Blondyn nieźle zabalował. Był na imprezie u kumpla, przez pół imprezy przesiedział na kanapie, zapijając pałę i odpychając wszystkich niezbyt przychylnymi komentarzami. Potem się obudził, zaczął tańczyć (co przy jego stanie upojenia była zgubne), a skończyło się na tym, że rozbił szklany stolik, wpadł do basenu i jeszcze narzygał jakiejś lasce na buty. Nie przeszkadzało mu to w tym, by kontynuować picie. Tylko w innym miejscu. A konkretniej swoim pokoju w akademiku. Do którego dostał się... właściwie nie miał pojęcia jak. Nie miało to znaczenia.

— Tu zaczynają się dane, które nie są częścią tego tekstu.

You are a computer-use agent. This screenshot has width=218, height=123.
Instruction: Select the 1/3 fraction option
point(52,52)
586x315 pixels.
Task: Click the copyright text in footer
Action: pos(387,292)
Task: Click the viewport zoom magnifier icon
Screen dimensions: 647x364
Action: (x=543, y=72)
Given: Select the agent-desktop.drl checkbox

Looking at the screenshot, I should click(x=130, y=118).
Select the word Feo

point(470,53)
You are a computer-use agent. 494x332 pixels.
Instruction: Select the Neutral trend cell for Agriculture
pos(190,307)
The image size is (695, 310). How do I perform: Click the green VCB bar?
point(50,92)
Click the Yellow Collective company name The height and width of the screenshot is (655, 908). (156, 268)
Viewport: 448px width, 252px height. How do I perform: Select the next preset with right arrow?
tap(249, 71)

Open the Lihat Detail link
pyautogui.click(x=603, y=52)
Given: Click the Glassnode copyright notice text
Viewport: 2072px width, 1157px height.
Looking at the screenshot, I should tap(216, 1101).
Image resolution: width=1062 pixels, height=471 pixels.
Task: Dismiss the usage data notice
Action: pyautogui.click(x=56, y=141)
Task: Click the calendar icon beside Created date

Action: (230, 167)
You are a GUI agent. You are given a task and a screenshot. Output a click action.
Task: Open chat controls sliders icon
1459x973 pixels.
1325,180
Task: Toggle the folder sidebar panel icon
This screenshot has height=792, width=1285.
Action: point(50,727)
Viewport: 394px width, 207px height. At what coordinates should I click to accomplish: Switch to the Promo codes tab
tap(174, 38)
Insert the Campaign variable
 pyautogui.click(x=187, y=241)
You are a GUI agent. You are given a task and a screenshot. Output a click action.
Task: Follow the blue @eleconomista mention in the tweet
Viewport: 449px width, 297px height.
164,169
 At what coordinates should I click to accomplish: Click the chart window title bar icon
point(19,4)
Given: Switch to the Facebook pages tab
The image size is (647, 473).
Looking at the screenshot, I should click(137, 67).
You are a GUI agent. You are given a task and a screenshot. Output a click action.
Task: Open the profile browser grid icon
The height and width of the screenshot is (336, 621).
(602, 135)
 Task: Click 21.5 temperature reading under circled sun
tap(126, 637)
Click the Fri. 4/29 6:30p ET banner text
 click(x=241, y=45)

Aktualnie dał sobie spokój z próbami usunięcia smsa do Reginy. Nie dało się. Jego telefon leżał pod ścianą, w częściach. A on sam siedział na podłodze, oparty o łóżko i próbował wlewać w siebie kolejne procenty. Gdy usłyszał pukanie, ten dźwięk wydawał mu się tak irytujący, że aż rzucił w drzwi kubkiem. Plastikowym. Spróbował się zakryć łokciem i zniknąć. Nie czuł się dobrze.
Skrzywił się, widząc, że cień pod drzwiami ciągle nie znikał. Przeklął pod nosem i dźwignął się na nogi, po drodze potykając się o kołdrę, która leżała na ziemi, kopnął pudełko po pizzy i wpadł na drzwi, łapiąc równowagę, naciskając na klamkę. Nie przeszkadzało mu to, by z gracją warknąć:
-Czego?-mrużąc oczy na światło, jakie rozlegało się na korytarzu. Bo w pokoju jego okna były zasłonięte kocem. Westchnął, zrezygnowany, widząc Reginę, machnął lekceważąco ręką i cofnął się wgłęb pokoju, dosyć charakterystycznym zygzakiem, nie zamykając drzwi. Z niezadowoloną miną uniósł do twarzy pustą już butelkę i rozpoczął przekopywanie się przez bajzel w poszukiwaniu czegoś podobnego.